So here you have a private club with poor leadership. The Democrat National Convention, the DNC, is nominally run by the president when their party is in the White House.  Obama appears to have been a poor leader - certainly a poor financial leader - for the DNC.  His poor leadership allowed the party to go into debt, and allowed people like Debbie Wasserman Schultz the ability to break down the checks & balances inside the party and run it into the ground.  That allowed Hillary to come along and essentially hijack the national party.

 

Bernie supporters will tell you that Bernie was robbed of the nomination.  That would be true if it was ever anything other than the DNC's right to give it.  Remember - as a private organization, the DNC is under no obligation to give the nomination to the person the general public votes for in the primaries - especially if there isn't a consensus in the first round of balloting. On top of that, Democrats have Super Delegates, unbound delegates who have no obligation to listen to Democrat voters. When Hillary essentially took over the DNC in 2015, she basically sewed up those Super Delegates then and there.

 

That's all a long-winded way of saying the Democrats are a rudderless ship. They were hijacked by Hillary months, maybe year(s) before she took the nomination, who was allowed to do so thanks to the inept leadership of Obama and Schultz (among others, likely).  Read this excerpt.  It goes along with what many people were saying the instant Hillary began murmuring about running for president years and years ago - this was always going to be her nomination.  Always.

INPUT:
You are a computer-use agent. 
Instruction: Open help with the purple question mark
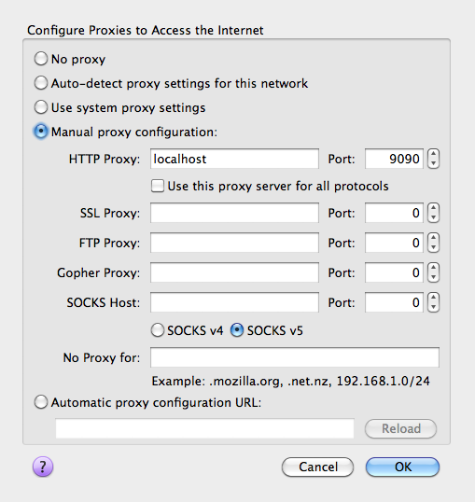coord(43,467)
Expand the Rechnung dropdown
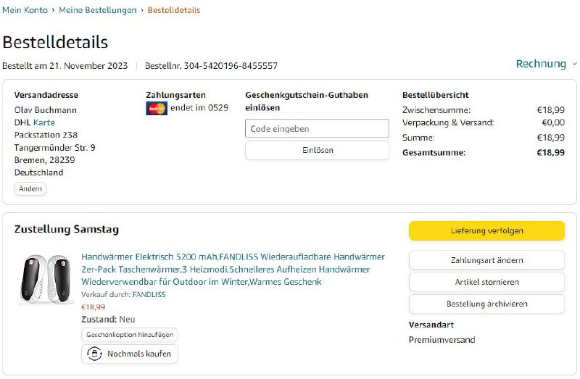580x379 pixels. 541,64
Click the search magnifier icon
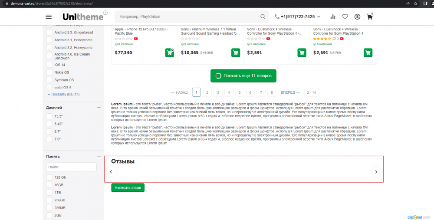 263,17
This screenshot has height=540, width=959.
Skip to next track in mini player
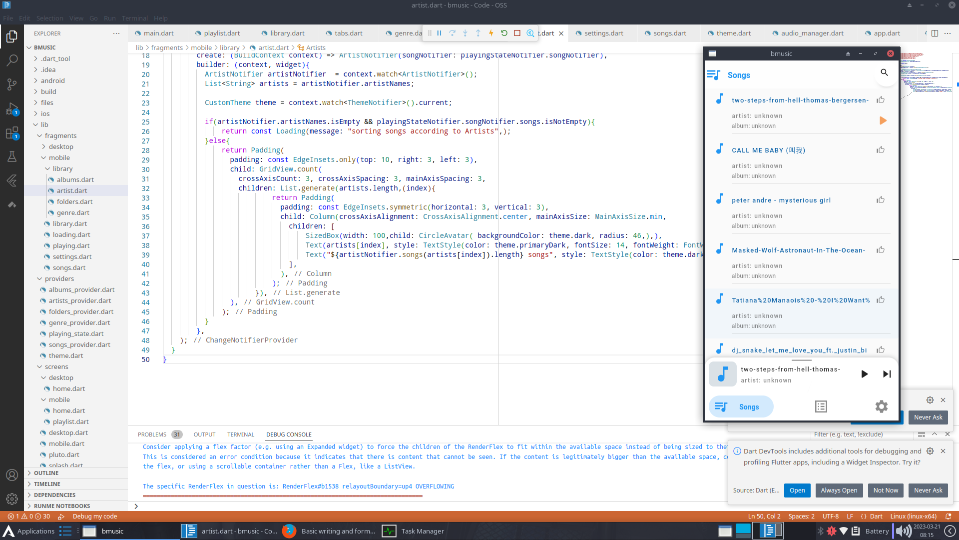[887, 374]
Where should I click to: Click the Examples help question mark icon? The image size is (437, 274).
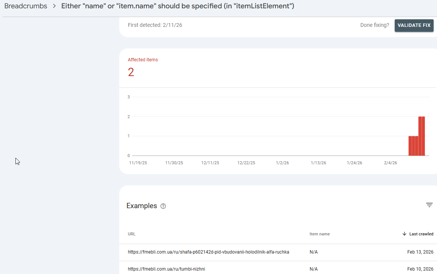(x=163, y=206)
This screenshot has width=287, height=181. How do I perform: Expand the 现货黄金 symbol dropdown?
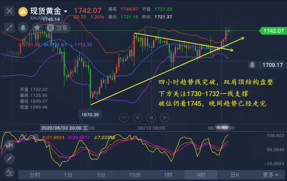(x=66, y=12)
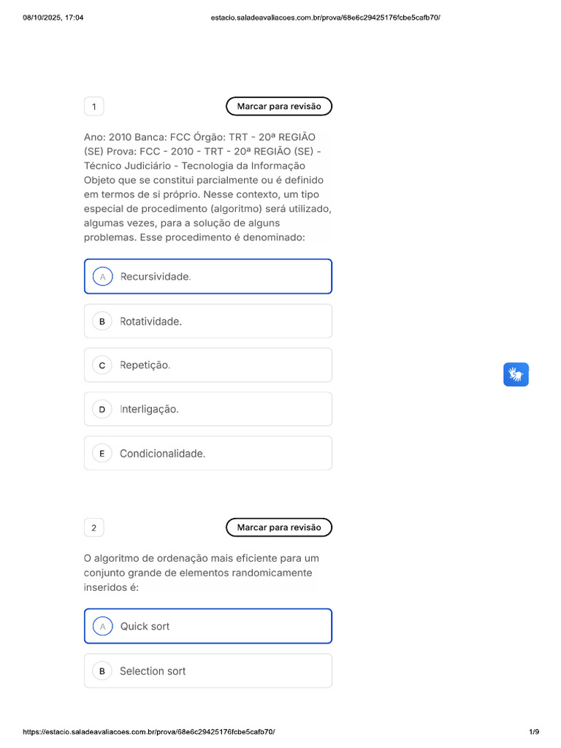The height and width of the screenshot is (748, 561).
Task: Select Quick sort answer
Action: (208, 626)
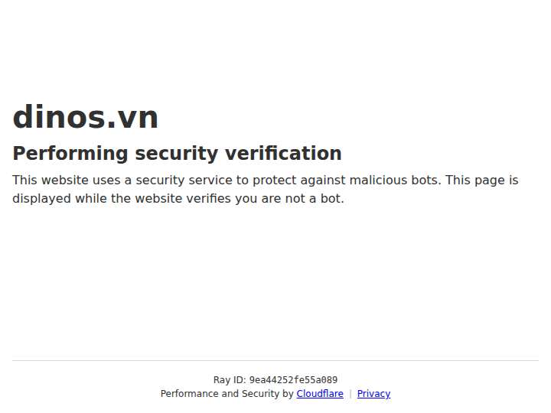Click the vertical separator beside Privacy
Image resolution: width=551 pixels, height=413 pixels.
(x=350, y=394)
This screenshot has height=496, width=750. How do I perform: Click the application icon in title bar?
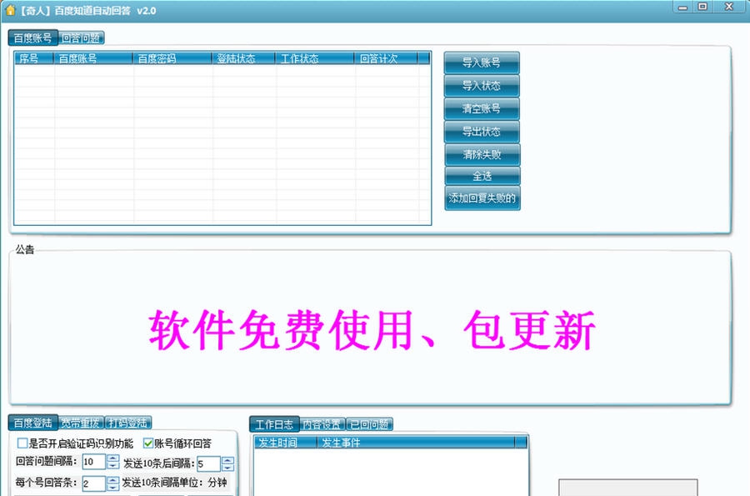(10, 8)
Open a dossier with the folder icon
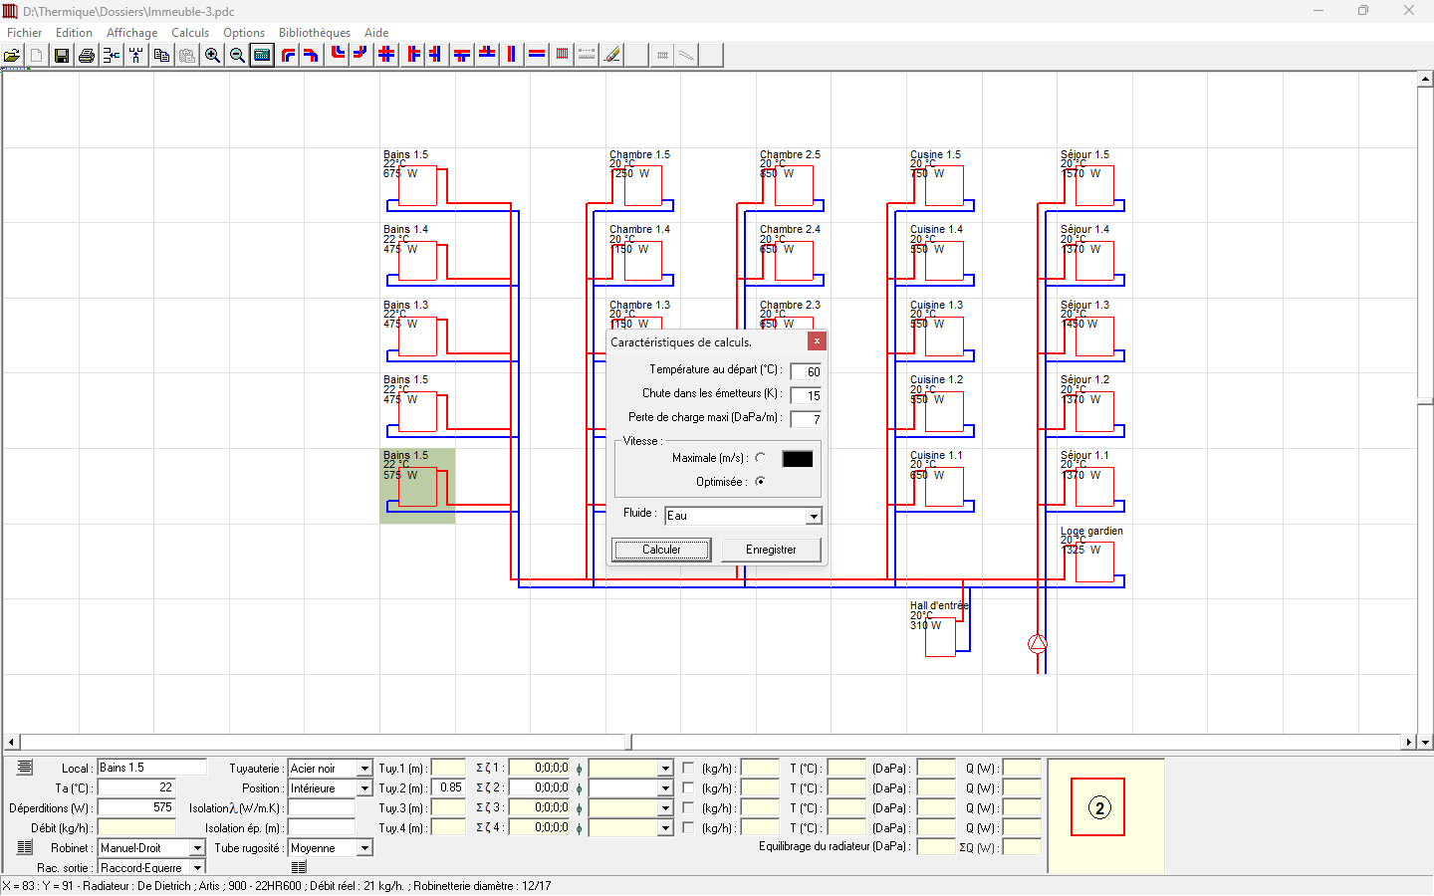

---

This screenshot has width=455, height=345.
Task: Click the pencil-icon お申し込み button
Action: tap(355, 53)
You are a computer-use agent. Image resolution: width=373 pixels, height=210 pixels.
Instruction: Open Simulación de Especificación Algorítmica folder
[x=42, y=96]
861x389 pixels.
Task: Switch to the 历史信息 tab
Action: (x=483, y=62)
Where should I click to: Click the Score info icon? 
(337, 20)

---

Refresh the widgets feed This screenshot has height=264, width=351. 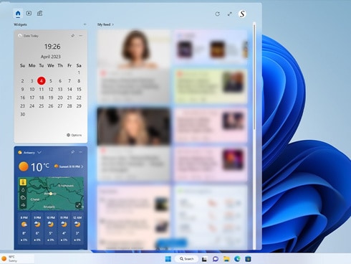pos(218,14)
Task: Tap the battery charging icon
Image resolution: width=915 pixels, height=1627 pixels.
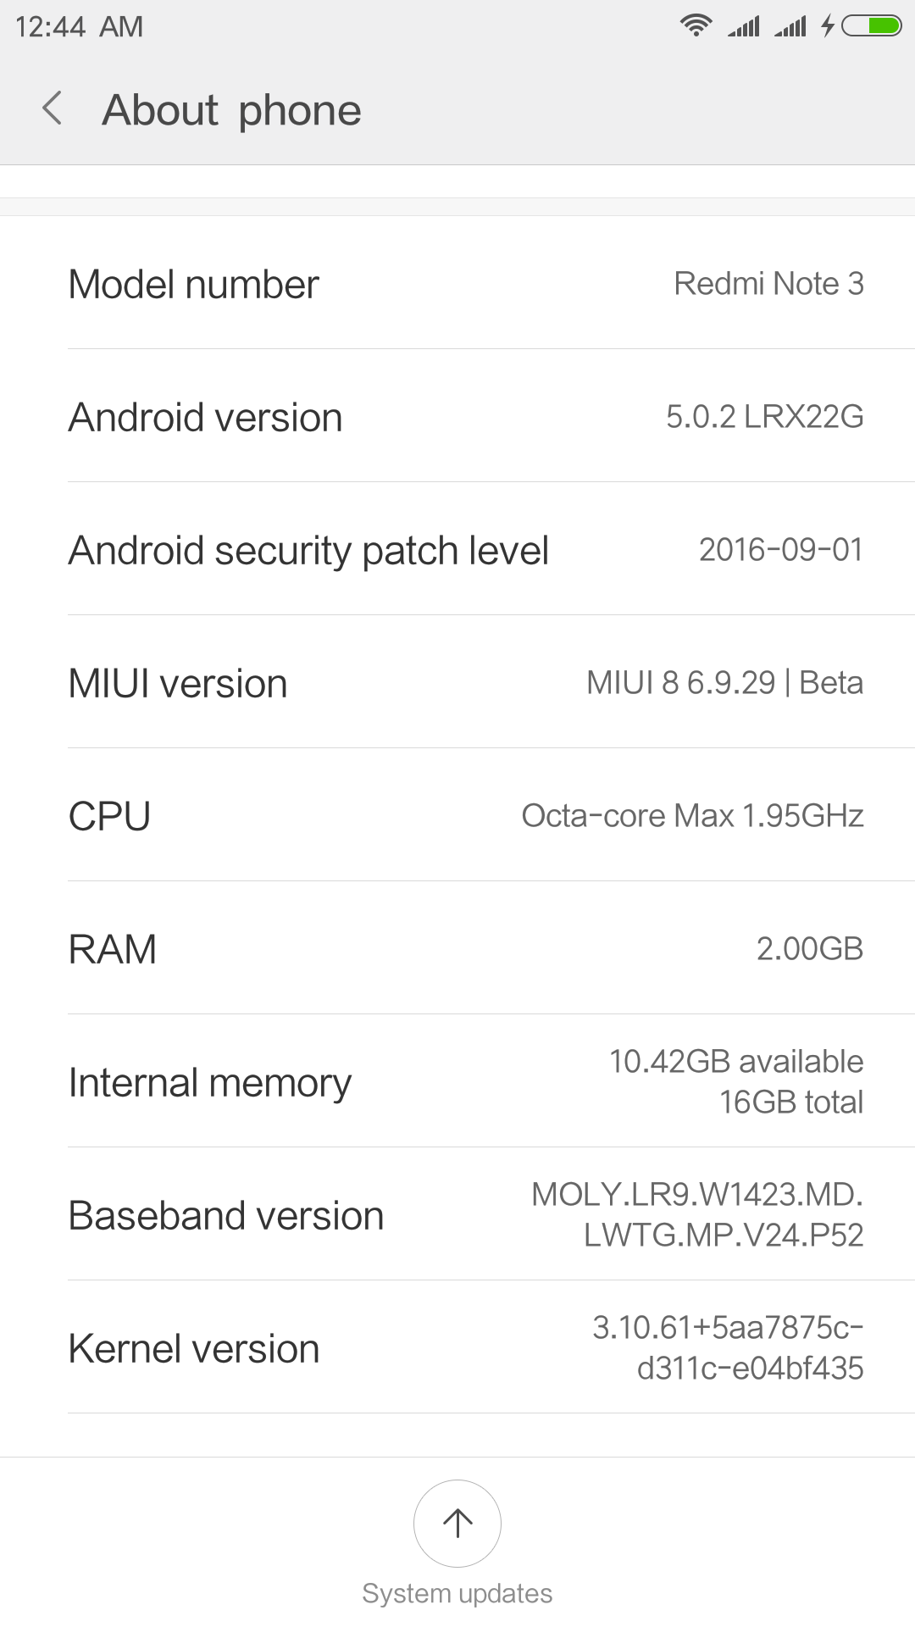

STATED TASK 1: Print the text about the DNC from "So here you" up to and including "the national party.".
STATED TASK 2: Turn the records from the line with "This screenshot has height=496, width=750." up to and including the line with "Open a dossier with the folder icon" into a Markdown table with the columns Number and Record line, one row per line. Omit blank lines and the pictures.

TASK OUTPUT 1:
So here you have a private club with poor leadership. The Democrat National Convention, the DNC, is nominally run by the president when their party is in the White House.  Obama appears to have been a poor leader - certainly a poor financial leader - for the DNC.  His poor leadership allowed the party to go into debt, and allowed people like Debbie Wasserman Schultz the ability to break down the checks & balances inside the party and run it into the ground.  That allowed Hillary to come along and essentially hijack the national party.

TASK OUTPUT 2:
| Number | Record line |
|---|---|
| 1 | This screenshot has height=496, width=750. How do I perform: Click the application icon in title bar? |
| 2 | (10, 8) |
| 3 | Open a dossier with the folder icon |